Influence of carrier concentration on selectivity factor (pH of feed phase = 2, pH of stripping phase = 10).

The increase of feed phase viscosity from 1 to 24 cP leads to the increase of maximum selectivity factor for 1.6 times, as the result of the resistance to diffusion in this phase, which is more important for malic acid.

Therefore, compared to the modification of the feed and stripping phase’s pH-values, the more important increase of the selectivity factor can be achieved by selecting properly the carrier concentration.

Conclusions

The study on facilitated pertraction with Amberlite LA-2 dissolved in n-heptane of fumaric, malic, and succinic acids from their aqueous solution which simulates the composition and viscosity of the broth obtained by Rhizopus oryzae fermentation indicated that it is possible to separate selectively these dicarboxylic acids from their biosynthetic mixture.

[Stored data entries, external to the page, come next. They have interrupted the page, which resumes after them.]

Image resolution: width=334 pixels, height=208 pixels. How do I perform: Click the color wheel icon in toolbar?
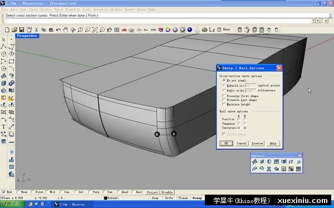tap(168, 30)
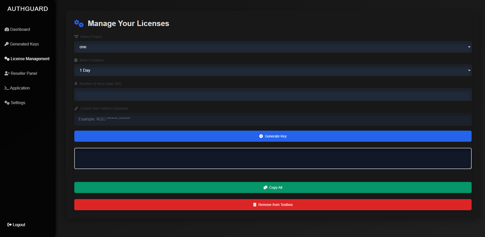The image size is (485, 237).
Task: Click the Application terminal icon
Action: click(x=6, y=88)
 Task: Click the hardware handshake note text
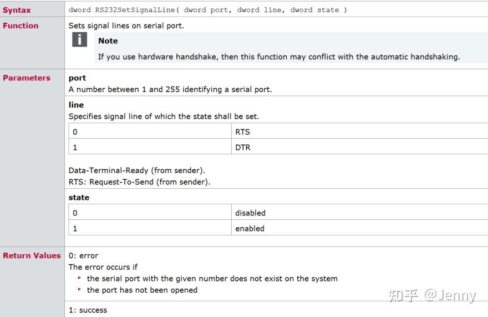(278, 57)
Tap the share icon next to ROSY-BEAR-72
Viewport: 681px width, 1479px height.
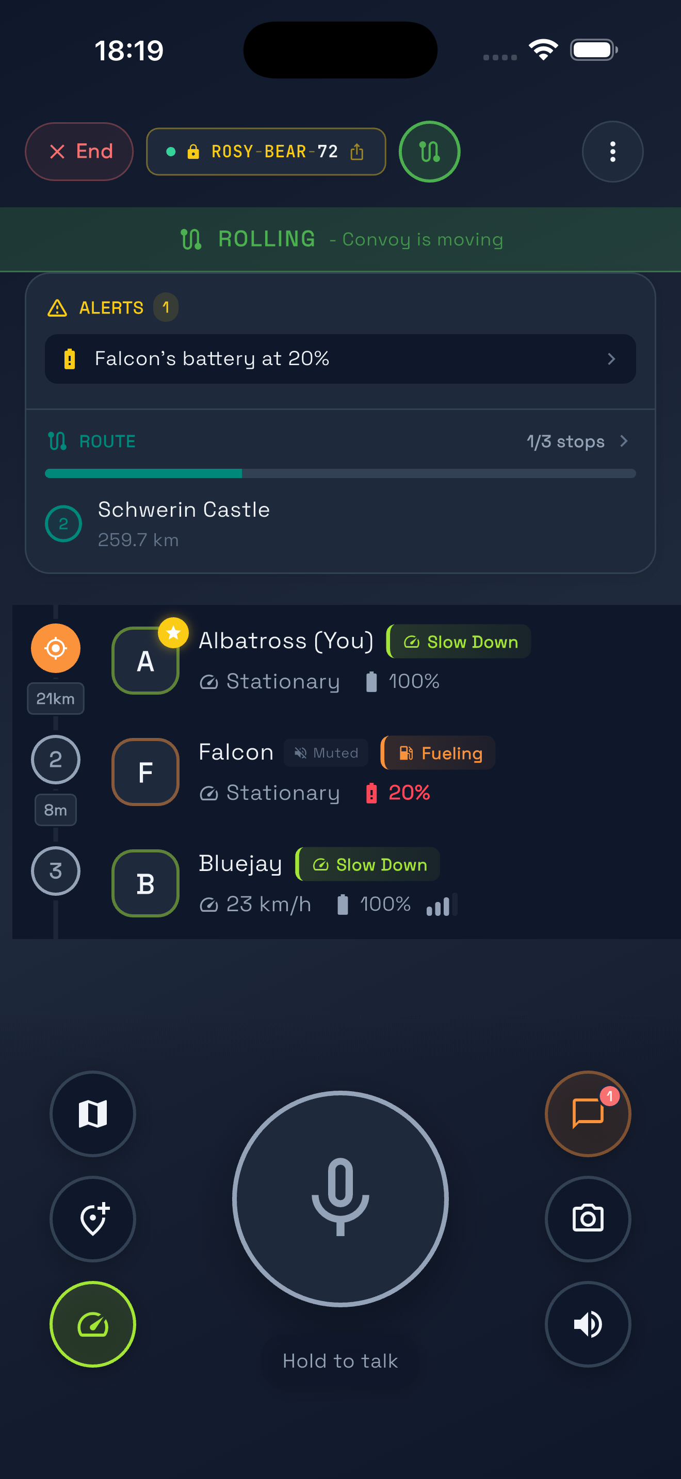(358, 152)
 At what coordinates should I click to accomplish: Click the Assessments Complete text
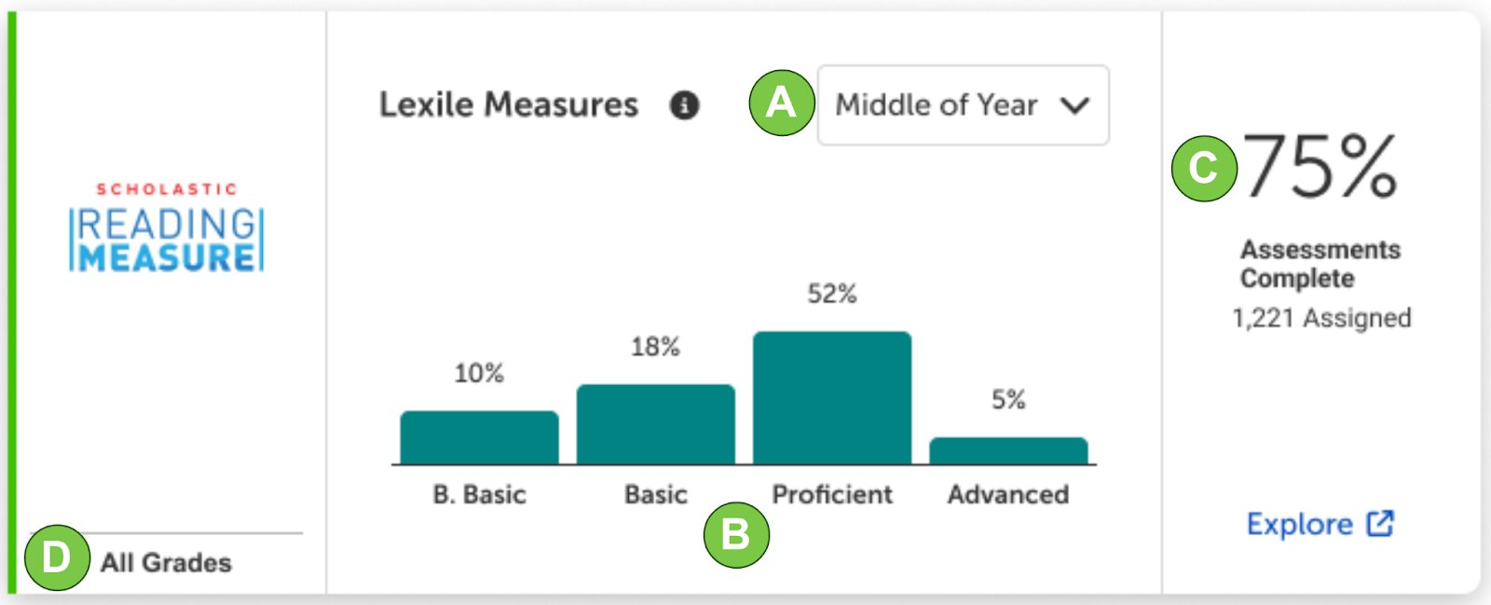click(x=1320, y=264)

The results suggested that fumaric acid can be transferred from the feed phase through liquid membrane to the stripping phase, while malic and succinic acids remain in the feed phase.

The process parameter which exhibits the most important influence on selectivity is Amberlite LA-2 concentration into the liquid membrane. The influence of this parameter is related to the stoichiometry of the interfacial reaction between the aminic carrier and each dicarboxylic acid, the maximum selectivity factor reached by varying the carrier concentration being higher than 12. Consequently, the proper selection of Amberlite LA-2 concentration value cumulated with the appropriate pH-gradient between the aqueous phases allows recovering totally the main product of fermentation, fumaric acid, from the initial mixture.

By increasing the viscosity of the feed phase, the pertraction selectivity is improved, as the consequence of the amplification of solutes diffusion resistance, phenomenon which affects mainly the most voluminous acid, namely malic acid.

On the basis of these results, the aim of the future work is to verify these results for the real Rhizopus oryzae broths, because the presence of some cellular or biosynthetic compounds into the filtered or non-filtered broths (proteins, amino acids, etc.) could affect the pertraction efficiency and, implicitly, could lead to the change of some process conditions.